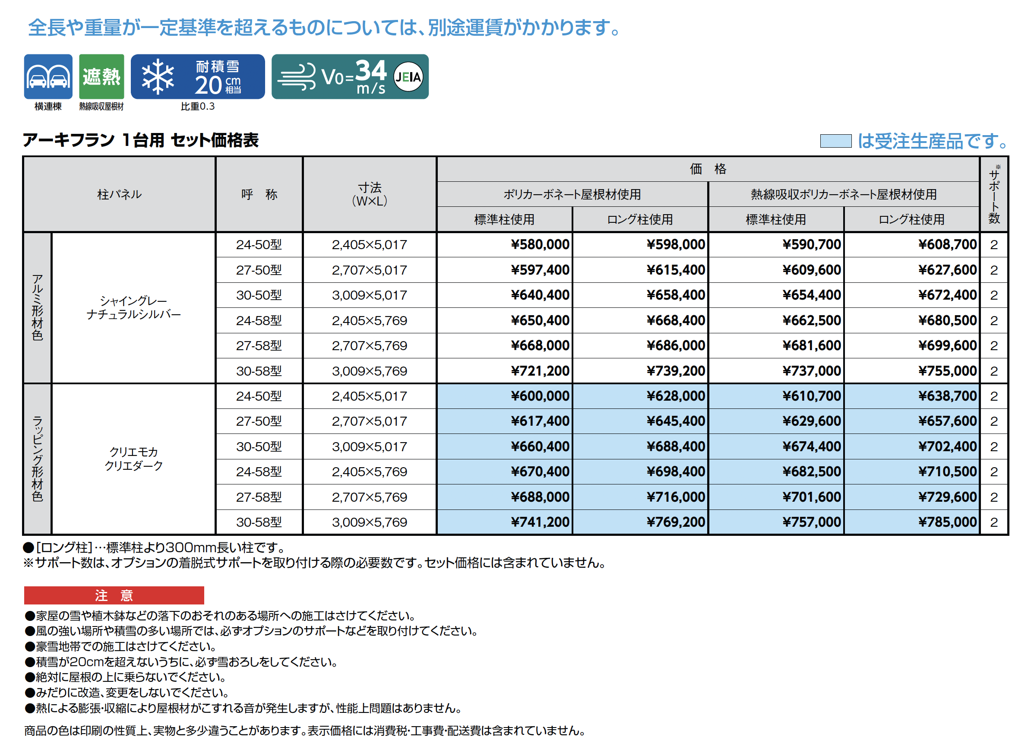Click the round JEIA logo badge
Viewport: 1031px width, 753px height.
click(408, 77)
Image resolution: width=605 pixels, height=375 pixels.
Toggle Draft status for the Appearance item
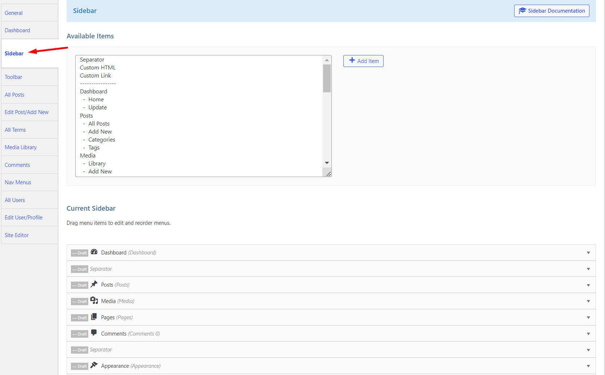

What you should do | Every line from the one with "Image resolution: width=605" through the end of the records is to be reproduced exactly, and the pictures are to be left out.

Task response |
Image resolution: width=605 pixels, height=375 pixels.
Toggle Draft status for the Appearance item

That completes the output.